The overall plot and the dialogue of the book were very strong. I liked how the narration was portrayed from three different people throughout the novel. However, what I felt was weak was the ability to keep the reader’s attention the whole time. I started out really enjoying the novel, but as it progressed, I found it harder and harder to tune in. The plot seemed to plummet towards the end.

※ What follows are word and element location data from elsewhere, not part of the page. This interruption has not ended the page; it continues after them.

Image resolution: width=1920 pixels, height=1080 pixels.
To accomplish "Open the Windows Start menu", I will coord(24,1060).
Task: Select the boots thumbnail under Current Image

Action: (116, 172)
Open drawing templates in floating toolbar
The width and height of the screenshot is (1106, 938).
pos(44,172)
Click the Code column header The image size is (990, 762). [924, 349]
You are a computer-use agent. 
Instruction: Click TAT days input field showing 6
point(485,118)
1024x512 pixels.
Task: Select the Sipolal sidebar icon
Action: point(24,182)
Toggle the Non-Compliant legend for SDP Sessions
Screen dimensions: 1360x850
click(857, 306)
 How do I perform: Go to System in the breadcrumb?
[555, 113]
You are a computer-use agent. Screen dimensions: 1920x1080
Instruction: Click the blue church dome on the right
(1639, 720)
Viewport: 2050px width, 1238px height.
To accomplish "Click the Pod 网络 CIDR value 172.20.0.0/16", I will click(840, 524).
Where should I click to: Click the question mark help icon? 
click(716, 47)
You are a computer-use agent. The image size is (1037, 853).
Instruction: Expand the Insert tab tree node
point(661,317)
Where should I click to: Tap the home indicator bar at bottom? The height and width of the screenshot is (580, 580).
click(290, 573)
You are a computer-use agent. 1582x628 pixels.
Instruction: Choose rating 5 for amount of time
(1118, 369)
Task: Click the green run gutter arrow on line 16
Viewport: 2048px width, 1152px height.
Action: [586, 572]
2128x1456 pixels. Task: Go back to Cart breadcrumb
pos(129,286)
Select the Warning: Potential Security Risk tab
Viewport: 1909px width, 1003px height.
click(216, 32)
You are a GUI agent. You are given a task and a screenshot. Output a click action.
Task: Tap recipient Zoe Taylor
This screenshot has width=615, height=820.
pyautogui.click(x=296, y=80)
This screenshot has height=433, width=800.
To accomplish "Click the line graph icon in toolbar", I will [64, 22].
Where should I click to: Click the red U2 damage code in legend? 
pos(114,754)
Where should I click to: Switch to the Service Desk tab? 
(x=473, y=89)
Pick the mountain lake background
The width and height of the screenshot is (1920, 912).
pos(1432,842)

Personally, I really enjoyed the first half of the book because I didn’t know what was going to happen and I kept hoping things would work out. As the plot progressed, that hope was dashed and I became very disappointed in the characters and soon lost interest. Overall, it was an interesting novel, but I wouldn’t highly recommend it.
Catalina (05/10/10)

Mesmarizing
This book is truly captivating. I loved it and would recomend it to anyone. It shares the fears of all women. This book also encompasses the guilt and other emotions well.
Kaitlyn (03/14/10)

A Good Read
I chose to read the book for an assignment in one of my classes and was very pleased with my decision. It's a great book with a lot of dynamics in the theme, plot and characters. I do not think that the characters were flat or undeveloped at all. I felt like there was a lot of background and personal details that motivated each separate and individual character. Edwards does use a lot of detail describing small, minor things and it can get boring after a while but that does not mean it's not great literature! Almost every book I've had to read in school of high literary merit was written in a similar style, especially older novels. I'd recommend it to anyone. I truly found it well written and interesting to read.
gabby (11/07/09)

great
I think that the memory keepers daughter is an amazing book
Batti (07/18/09)

Captivating
I thoroughly enjoyed this book. Reading this book can be a life changing experience for some. Many people live with big secrets. I like the way Kim used adjectives and described the characters and their feelings. I enjoy her writing style. I couldn't put it down. The book jacket is one of the best I have seen!
Jan (02/18/09)

Flat footed
This book has been terribly over rated. The writing is flat footed, for the most part the characters are one dimensional. The father and husband was better written than his wife and son. There was no purpose to include the sister Bree or the pregnant teen Rosemary, they added nothing to the story line.